A Willa le brillaban los ojos y sonreíamos con el viento dándonos en la cara, pensando en llegar y ver a nuestros camaradas que nos recibirían con los brazos abiertos, pero, esta vez, al bajar de los caballos y golpear la enorme puerta de hierro que se escondía tras la roca, nadie respondió.

—Es imposible que nadie nos escuche, hay un sistema de alarma que avisa cada vez que alguien quiere entrar —replicó Mads, que se recogía la melena cobriza en un moño bien apretado.

—No me jodas que vamos a tener que ir hasta El Desierto —me quejé, pasándome las manos por mi pelo, apartándolo de mi frente durante unos segundos.

—No, al único sitio que vais a ir es al infierno.

Esa voz masculina, autoritaria y penitente venía desde nuestra espalda. Nos giramos al instante y unos ocho militares del ejército estaban allí, subidos a sus caballos, con las pistolas apuntando hacia nosotras.

—Lo primero que vamos a hacer es... —Tras decir esto, los ocho apuntaron a nuestros caballos, les dispararon en las patas y, seguidamente, en la cabeza.

En ese momento, aproveché para sacar el subfusil que llevaba a mi espalda, al igual que mis compañeras.

—Hacemos un trato, os dejamos a la chica y dejáis que nos marchemos —ofreció Willa, que no bajó su pistola en ningún momento. Era regia, fuerte y de merecido respeto, así que cuando los ocho se echaron a reír por el ofrecimiento, me ofendí.

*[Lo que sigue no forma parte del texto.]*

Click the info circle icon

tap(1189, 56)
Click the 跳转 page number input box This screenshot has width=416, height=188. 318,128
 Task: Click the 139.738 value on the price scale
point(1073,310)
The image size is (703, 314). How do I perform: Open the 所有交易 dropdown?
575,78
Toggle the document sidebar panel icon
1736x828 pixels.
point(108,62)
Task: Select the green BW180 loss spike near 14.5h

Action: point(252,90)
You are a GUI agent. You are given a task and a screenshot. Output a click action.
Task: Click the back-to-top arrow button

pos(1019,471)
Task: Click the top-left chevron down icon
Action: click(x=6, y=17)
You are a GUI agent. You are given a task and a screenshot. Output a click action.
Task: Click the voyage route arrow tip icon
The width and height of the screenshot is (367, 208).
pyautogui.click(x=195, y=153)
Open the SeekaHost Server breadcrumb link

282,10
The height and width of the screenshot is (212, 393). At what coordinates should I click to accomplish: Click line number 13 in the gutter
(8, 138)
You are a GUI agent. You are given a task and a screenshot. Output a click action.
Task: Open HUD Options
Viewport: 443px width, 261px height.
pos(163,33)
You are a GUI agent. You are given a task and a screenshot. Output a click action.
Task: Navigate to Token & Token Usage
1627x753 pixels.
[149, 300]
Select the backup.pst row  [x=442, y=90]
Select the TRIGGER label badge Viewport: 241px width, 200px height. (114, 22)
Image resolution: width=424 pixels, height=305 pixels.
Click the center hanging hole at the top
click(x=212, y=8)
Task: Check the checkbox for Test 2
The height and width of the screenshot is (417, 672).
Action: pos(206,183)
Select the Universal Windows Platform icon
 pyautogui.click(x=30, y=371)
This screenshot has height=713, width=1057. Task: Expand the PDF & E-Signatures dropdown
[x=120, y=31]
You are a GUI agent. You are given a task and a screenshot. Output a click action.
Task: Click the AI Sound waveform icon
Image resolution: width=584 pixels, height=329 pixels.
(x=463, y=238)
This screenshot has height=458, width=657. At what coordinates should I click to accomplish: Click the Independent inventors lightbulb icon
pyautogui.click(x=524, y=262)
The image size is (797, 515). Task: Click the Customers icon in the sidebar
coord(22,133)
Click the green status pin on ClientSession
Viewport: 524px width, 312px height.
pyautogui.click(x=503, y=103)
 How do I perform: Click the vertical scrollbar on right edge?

—¿De qué coño os reís? Porque cuando os clave una bala en la frente no os va a hacer tanta gracia —escupí.

Uno de ellos se quitó el casco del uniforme, moviendo la melena al viento que se había dejado crecer. Quinn me agarró de la muñeca con ambas manos y se colocó detrás de mí. Tenía miedo. Temía al ejército de su propio padre.